### Given passage
╔══

Building PHP Website checker (need a little help)

Associate
Joined
30 Aug 2009
Posts
467
Hi there,

I'm currently stuck trying to modify someone else's code, which I'm trying to modify to get out only the data that I'm interested in in the format that I'm interested in it.

The code I'm modifying is http://code.google.com/p/rolling-curl/ which is some nice code that helps with parallelising multiple curl requests, and reduces the number of simultaneous requests down to something more reasonable.

So far, my page code looks like this:
PHP:
<!DOCTYPE html>
<html lang="en">
<head>
<meta charset="utf-8" />
<title>cURL app</title>
</head>
<body>
<?php

// Start time of the loop
$start = microtime(true);

/*
authored by Josh Fraser (www.joshfraser.com)
released under Apache License 2.0

Maintained by Alexander Makarov, http://rmcreative.ru/

$Id$
*/

require("RollingCurl.php");

// a little example that fetches a bunch of sites in parallel and echos the page title and response info for each request
function request_callback($response, $info, $request) {
		print_r($info);
        echo "<hr>";
}


// Fetch the data kept in the text file and create an array 
// $urls = file('http://localhost/sitelist.txt', FILE_IGNORE_NEW_LINES | FILE_SKIP_EMPTY_LINES);

$urls = array("http://www.facebook.com",
              "http://www.google.co.uk");


$rc = new RollingCurl("request_callback");
$rc->window_size = 10;
foreach ($urls as $url) {
    $request = new RollingCurlRequest($url);
    $rc->add($request);
}
$rc->execute();


// Work out how long the script took to run
$time_taken = microtime(true) - $start;
echo "<p>" . $time_taken . "</p>"
?>
</body>
</html>

and the rolling curl code has barely been touched (the only difference should be that I have added , CURLINFO_HTTP_CODE to line 292):
PHP:
<?php
/*
Authored by Josh Fraser (www.joshfraser.com)
Released under Apache License 2.0

Maintained by Alexander Makarov, http://rmcreative.ru/

$Id$
*/

/**
 * Class that represent a single curl request
 */
class RollingCurlRequest {
    public $url = false;
    public $method = 'GET';
    public $post_data = null;
    public $headers = null;
    public $options = null;

    /**
     * @param string $url
     * @param string $method
     * @param  $post_data
     * @param  $headers
     * @param  $options
     * @return void
     */
    function __construct($url, $method = "GET", $post_data = null, $headers = null, $options = null) {
        $this->url = $url;
        $this->method = $method;
        $this->post_data = $post_data;
        $this->headers = $headers;
        $this->options = $options;
    }

    /**
     * @return void
     */
    public function __destruct() {
        unset($this->url, $this->method, $this->post_data, $this->headers, $this->options);
    }
}

/**
 * RollingCurl custom exception
 */
class RollingCurlException extends Exception {
}

/**
 * Class that holds a rolling queue of curl requests.

╚══

### Objectives
a – In the forum post about building a PHP website checker, what number is window_size set to?
b – Update the stretch of the PHP website checker post from "Building PHP Website" through "something more reasonable.", putting "struggling" in place of "stuck".
c – Write what comes next in the PHP website checker post, picking up after its last line.

### Source excerpt
╔══

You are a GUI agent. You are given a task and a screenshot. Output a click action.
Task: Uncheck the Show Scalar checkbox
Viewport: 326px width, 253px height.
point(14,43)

╚══

### Answers for the tasks
a – 10

b –
Building PHP Website checker (need a little help)

Associate
Joined
30 Aug 2009
Posts
467
Hi there,

I'm currently struggling trying to modify someone else's code, which I'm trying to modify to get out only the data that I'm interested in in the format that I'm interested in it.

The code I'm modifying is http://code.google.com/p/rolling-curl/ which is some nice code that helps with parallelising multiple curl requests, and reduces the number of simultaneous requests down to something more reasonable.

c –
 *
 * @throws RollingCurlException
 */
class RollingCurl {
    /**
     * @var int
     *
     * Window size is the max number of simultaneous connections allowed.
     *
     * REMEMBER TO RESPECT THE SERVERS:
     * Sending too many requests at one time can easily be perceived
     * as a DOS attack. Increase this window_size if you are making requests
     * to multiple servers or have permission from the receving server admins.
     */
    private $window_size = 5;

    /**
     * @var float
     *
     * Timeout is the timeout used for curl_multi_select.
     */
    private $timeout = 10;

    /**
     * @var string|array
     *
     * Callback function to be applied to each result.
     */
    private $callback;

    /**
     * @var array
     *
     * Set your base options that you want to be used with EVERY request.
     */
    protected $options = array(
        CURLOPT_SSL_VERIFYPEER => 0,
        CURLOPT_RETURNTRANSFER => 1,
        CURLOPT_CONNECTTIMEOUT => 30,
        CURLOPT_TIMEOUT => 30,
		CURLOPT_NOBODY => 1
    );

    /**
     * @var array
     */
    private $headers = array();

    /**
     * @var Request[]
     *
     * The request queue
     */
    private $requests = array();

    /**
     * @var RequestMap[]
     *
     * Maps handles to request indexes
     */
    private $requestMap = array();

    /**
     * @param  $callback
     * Callback function to be applied to each result.
     *
     * Can be specified as 'my_callback_function'
     * or array($object, 'my_callback_method').
     *
     * Function should take three parameters: $response, $info, $request.
     * $response is response body, $info is additional curl info.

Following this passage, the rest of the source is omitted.